start EXCERPTED RECORDS
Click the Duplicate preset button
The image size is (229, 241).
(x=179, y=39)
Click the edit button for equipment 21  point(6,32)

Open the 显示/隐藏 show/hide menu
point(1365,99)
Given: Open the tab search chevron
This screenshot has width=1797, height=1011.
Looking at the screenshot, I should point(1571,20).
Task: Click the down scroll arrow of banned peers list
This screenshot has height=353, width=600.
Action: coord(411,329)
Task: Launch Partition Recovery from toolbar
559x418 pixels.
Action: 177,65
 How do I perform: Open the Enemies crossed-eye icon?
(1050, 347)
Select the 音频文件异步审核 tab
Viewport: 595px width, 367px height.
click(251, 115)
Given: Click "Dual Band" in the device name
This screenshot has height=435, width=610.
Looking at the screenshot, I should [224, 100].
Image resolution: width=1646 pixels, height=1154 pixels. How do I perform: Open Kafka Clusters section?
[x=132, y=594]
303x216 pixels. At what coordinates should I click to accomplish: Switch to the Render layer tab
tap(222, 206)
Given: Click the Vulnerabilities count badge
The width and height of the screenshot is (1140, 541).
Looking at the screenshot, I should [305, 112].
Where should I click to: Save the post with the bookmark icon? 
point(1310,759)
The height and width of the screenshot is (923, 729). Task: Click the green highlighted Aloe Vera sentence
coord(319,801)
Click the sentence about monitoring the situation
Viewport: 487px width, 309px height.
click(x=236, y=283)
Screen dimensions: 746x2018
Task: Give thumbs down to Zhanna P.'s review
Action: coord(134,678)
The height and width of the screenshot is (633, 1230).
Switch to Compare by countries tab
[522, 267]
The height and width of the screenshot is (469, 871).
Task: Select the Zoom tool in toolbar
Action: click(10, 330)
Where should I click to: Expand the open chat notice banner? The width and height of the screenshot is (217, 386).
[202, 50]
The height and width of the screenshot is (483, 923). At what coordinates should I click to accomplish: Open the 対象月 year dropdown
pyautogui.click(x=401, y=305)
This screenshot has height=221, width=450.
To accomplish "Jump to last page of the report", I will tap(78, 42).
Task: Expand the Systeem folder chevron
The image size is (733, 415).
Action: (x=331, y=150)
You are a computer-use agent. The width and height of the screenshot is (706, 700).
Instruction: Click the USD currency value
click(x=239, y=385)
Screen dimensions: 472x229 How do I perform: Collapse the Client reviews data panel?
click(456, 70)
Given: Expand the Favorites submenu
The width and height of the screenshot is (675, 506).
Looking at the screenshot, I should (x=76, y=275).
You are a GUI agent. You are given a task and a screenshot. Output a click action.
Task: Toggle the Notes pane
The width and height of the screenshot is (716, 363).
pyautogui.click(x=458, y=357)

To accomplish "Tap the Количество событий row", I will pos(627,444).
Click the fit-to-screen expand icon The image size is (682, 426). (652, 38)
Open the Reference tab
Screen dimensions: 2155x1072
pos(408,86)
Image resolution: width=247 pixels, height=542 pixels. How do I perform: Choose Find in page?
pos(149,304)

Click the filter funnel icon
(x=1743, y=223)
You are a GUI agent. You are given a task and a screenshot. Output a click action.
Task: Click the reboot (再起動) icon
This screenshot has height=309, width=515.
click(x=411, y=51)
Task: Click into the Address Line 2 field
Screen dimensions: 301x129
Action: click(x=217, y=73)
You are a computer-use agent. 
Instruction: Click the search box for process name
end EXCERPTED RECORDS
§ EXERCISE DETAILS:
Count the lines in the material that contain the word "page". Reply with the number alone.

§ EXERCISE OUTPUT:
2